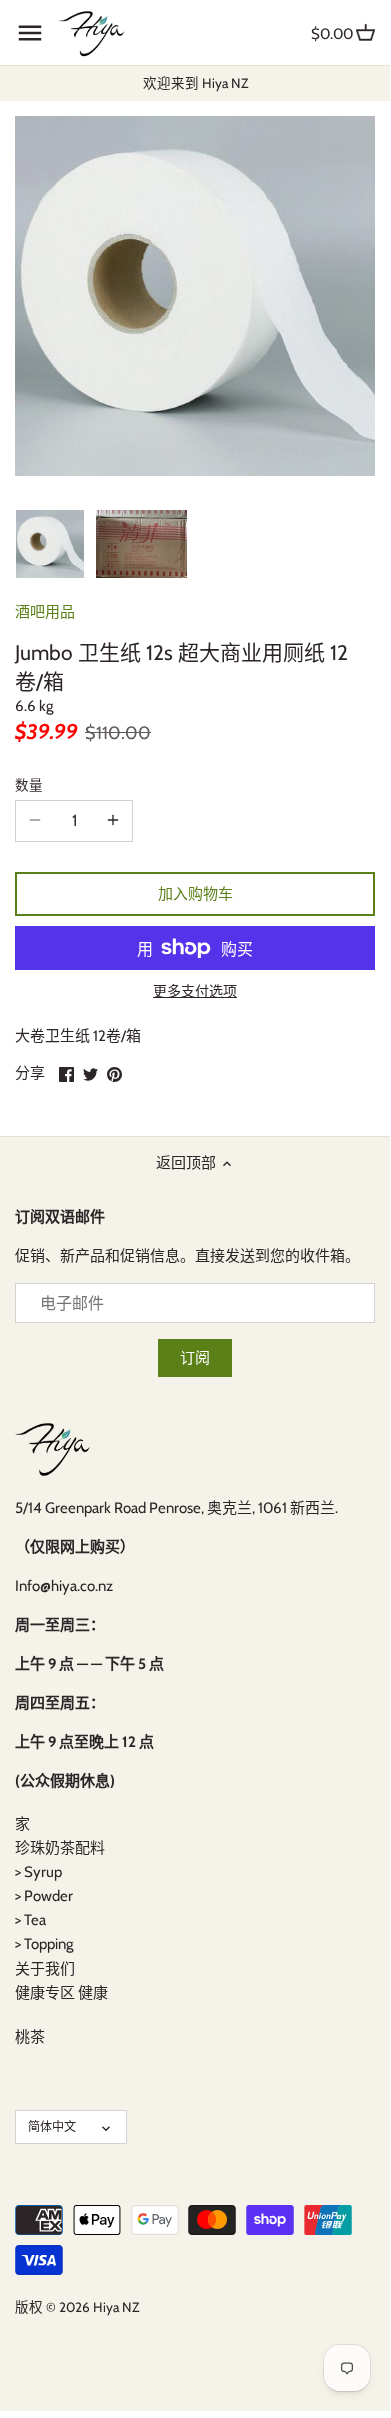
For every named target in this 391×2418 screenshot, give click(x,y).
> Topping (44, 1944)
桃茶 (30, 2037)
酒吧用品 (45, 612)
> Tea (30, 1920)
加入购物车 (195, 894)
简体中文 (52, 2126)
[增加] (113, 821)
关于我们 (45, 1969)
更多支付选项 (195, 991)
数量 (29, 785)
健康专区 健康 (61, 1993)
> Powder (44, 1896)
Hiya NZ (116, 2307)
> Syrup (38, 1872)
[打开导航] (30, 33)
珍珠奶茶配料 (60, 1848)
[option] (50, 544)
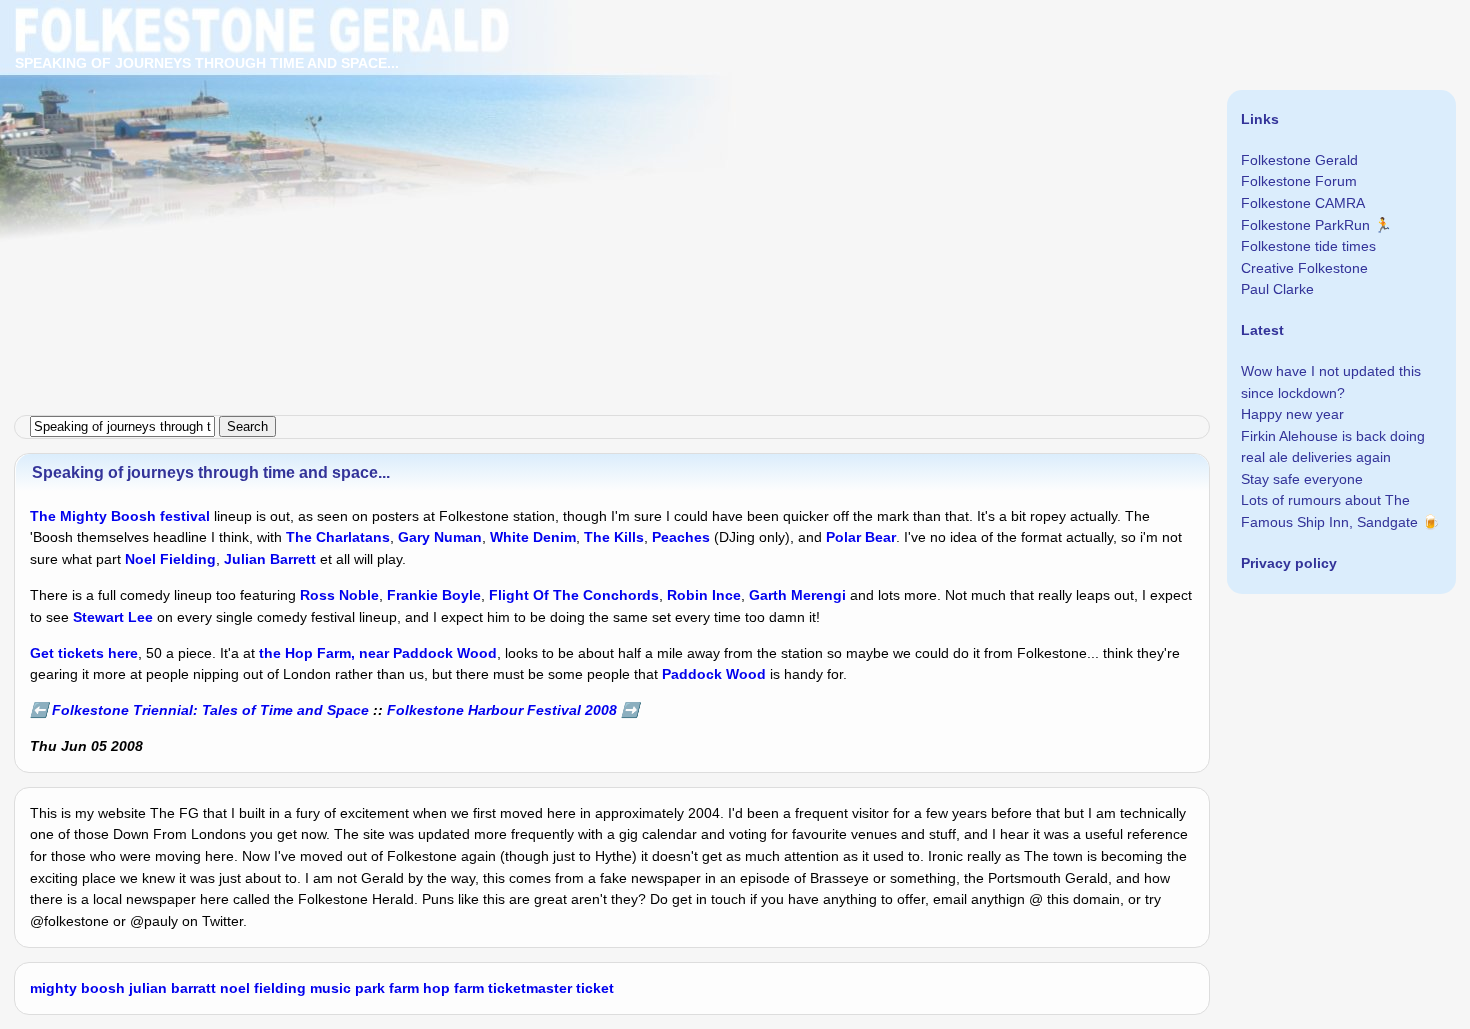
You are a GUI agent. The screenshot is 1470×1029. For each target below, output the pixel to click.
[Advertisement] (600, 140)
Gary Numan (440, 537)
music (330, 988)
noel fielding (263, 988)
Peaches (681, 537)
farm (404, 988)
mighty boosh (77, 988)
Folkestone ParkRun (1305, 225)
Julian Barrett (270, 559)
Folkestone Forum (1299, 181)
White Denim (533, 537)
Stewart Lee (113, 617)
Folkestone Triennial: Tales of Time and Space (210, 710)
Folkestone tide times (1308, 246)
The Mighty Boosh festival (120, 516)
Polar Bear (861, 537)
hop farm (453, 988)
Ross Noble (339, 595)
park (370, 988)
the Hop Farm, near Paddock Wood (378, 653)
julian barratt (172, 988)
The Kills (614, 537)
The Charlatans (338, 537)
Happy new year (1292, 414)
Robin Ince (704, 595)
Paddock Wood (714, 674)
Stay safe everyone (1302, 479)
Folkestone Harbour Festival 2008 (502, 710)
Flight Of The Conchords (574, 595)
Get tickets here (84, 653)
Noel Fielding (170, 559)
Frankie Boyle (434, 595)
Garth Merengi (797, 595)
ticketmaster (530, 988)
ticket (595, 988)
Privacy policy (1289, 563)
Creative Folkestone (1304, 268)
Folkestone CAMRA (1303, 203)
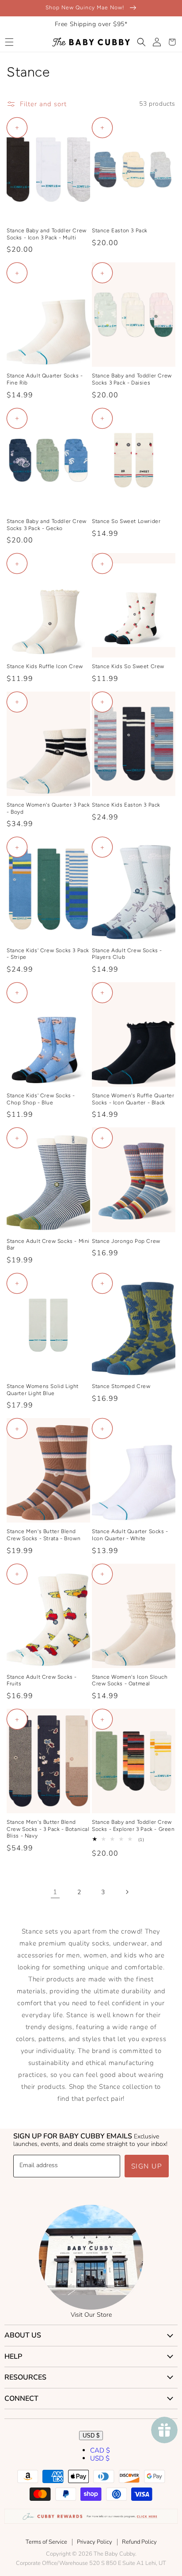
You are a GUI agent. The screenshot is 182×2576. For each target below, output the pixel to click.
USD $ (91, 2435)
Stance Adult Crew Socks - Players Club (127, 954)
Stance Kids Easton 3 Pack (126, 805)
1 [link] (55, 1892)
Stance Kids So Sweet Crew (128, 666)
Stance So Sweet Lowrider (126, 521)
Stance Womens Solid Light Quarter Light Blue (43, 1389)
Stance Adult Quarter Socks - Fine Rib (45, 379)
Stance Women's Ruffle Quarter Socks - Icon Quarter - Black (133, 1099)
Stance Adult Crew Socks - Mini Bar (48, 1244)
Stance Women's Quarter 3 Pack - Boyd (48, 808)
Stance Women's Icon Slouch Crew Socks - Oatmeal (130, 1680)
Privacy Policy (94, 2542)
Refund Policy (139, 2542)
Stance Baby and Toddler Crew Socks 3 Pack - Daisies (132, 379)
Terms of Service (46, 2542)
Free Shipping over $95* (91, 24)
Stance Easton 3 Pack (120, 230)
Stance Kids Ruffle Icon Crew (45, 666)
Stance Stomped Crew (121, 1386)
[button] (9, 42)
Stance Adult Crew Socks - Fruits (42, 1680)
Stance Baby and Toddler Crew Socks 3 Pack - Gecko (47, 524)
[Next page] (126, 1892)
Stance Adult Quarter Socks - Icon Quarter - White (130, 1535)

━━━━━━━━

A word-for-word copy of all the records above is required, with the pictures left out.

=== ANSWER SPACE ===
For every named target in this 391×2418 screenshot, give click(x,y).
> Topping (44, 1944)
桃茶 (30, 2037)
酒吧用品 (45, 612)
> Tea (30, 1920)
加入购物车 (195, 894)
简体中文 (52, 2126)
[增加] (113, 821)
关于我们 (45, 1969)
更多支付选项 (195, 991)
数量 (29, 785)
健康专区 健康 (61, 1993)
> Powder (44, 1896)
Hiya NZ (116, 2307)
> Syrup (38, 1872)
[打开导航] (30, 33)
珍珠奶茶配料 (60, 1848)
[option] (50, 544)
You are a GUI agent. The screenshot is 1470×1029. For each target below, output the pixel to click.
[Advertisement] (600, 140)
Gary Numan (440, 537)
music (330, 988)
noel fielding (263, 988)
Peaches (681, 537)
farm (404, 988)
mighty boosh (77, 988)
Folkestone ParkRun (1305, 225)
Julian Barrett (270, 559)
Folkestone Forum (1299, 181)
White Denim (533, 537)
Stewart Lee (113, 617)
Folkestone Triennial: Tales of Time and Space (210, 710)
Folkestone tide times (1308, 246)
The Mighty Boosh festival (120, 516)
Polar Bear (861, 537)
hop farm (453, 988)
Ross Noble (339, 595)
park (370, 988)
the Hop Farm, near Paddock Wood (378, 653)
julian barratt (172, 988)
The Kills (614, 537)
The Charlatans (338, 537)
Happy new year (1292, 414)
Robin Ince (704, 595)
Paddock Wood (714, 674)
Stay safe everyone (1302, 479)
Folkestone Harbour Festival 2008 (502, 710)
Flight Of The Conchords (574, 595)
Get tickets here (84, 653)
Noel Fielding (170, 559)
Frankie Boyle (434, 595)
Garth Merengi (797, 595)
ticketmaster (530, 988)
ticket (595, 988)
Privacy policy (1289, 563)
Creative Folkestone (1304, 268)
Folkestone CAMRA (1303, 203)
You are a GUI agent. The screenshot is 182×2576. For each target below, output the pixel to click.
USD $ (91, 2435)
Stance Adult Crew Socks - Players Club (127, 954)
Stance Kids Easton 3 Pack (126, 805)
1 [link] (55, 1892)
Stance Kids So Sweet Crew (128, 666)
Stance So Sweet Lowrider (126, 521)
Stance Womens Solid Light Quarter Light Blue (43, 1389)
Stance Adult Quarter Socks - Fine Rib (45, 379)
Stance Women's Ruffle Quarter Socks - Icon Quarter - Black (133, 1099)
Stance Adult Crew Socks - Mini Bar (48, 1244)
Stance Women's Quarter 3 Pack - Boyd (48, 808)
Stance Women's Icon Slouch Crew Socks - Oatmeal (130, 1680)
Privacy Policy (94, 2542)
Refund Policy (139, 2542)
Stance Baby and Toddler Crew Socks 3 Pack - Daisies (132, 379)
Terms of Service (46, 2542)
Free Shipping over $95* (91, 24)
Stance Easton 3 Pack (120, 230)
Stance Kids Ruffle Icon Crew (45, 666)
Stance Stomped Crew (121, 1386)
[button] (9, 42)
Stance Adult Crew Socks - Fruits (42, 1680)
Stance Baby and Toddler Crew Socks 3 Pack - Gecko (47, 524)
[Next page] (126, 1892)
Stance Adult Quarter Socks - Icon Quarter - White (130, 1535)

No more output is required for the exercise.